Abstract :
[en] Given the trend towards mobile computing, the next generation
of ubiquitous “smart” services will have to continuously
analyze surrounding sensor data. More than ever, such
services will rely on data potentially related to personal activities
to perform their tasks, e.g. to predict urban traffic
or local weather conditions. However, revealing personal
data inevitably entails privacy risks, especially when data is
shared with high precision and frequency. For example, by
analyzing the precise electric consumption data, it can be inferred
if a person is currently at home, however this can empower
new services such as a smart heating system. Access
control (forbid or grant access) or anonymization techniques
are not able to deal with such trade-off because whether
they completely prohibit access to data or lose source traceability.

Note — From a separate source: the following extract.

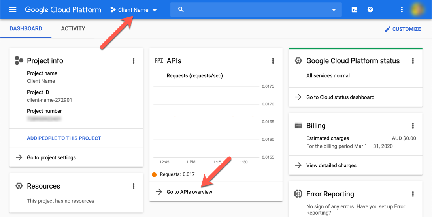This screenshot has width=432, height=217.
Task: Select the Dashboard tab
Action: [x=26, y=29]
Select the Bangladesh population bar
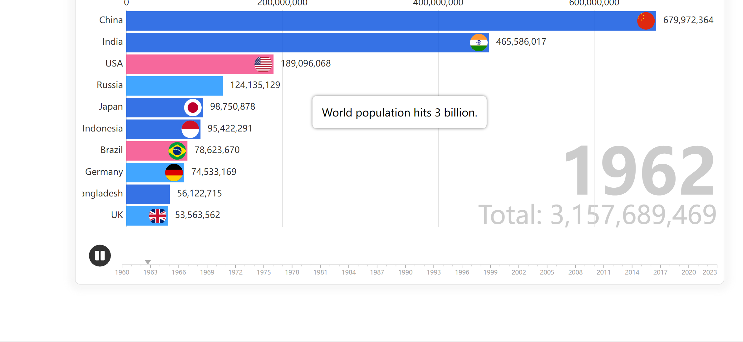Viewport: 743px width, 342px height. (148, 194)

Blurring techniques, by tuning data quality, offer
a wide range of trade-offs between privacy and utility for
services. However, the amount of ubiquitous services and
their data quality requirements lead to an explosion of possible
configurations of blurring algorithms. To manage this
complexity, in this paper we propose a platform that automatically
adapts (at runtime) blurring components between
data owners and data consumers (services). The platform
searches the optimal trade-off between service utility and
privacy risks using multi-objective evolutionary algorithms
to adapt the underlying communication platform. We evaluate
our approach on a sensor network gateway and show its
suitability in terms of i) effectiveness to find an appropriate
solution, ii) efficiency and scalability.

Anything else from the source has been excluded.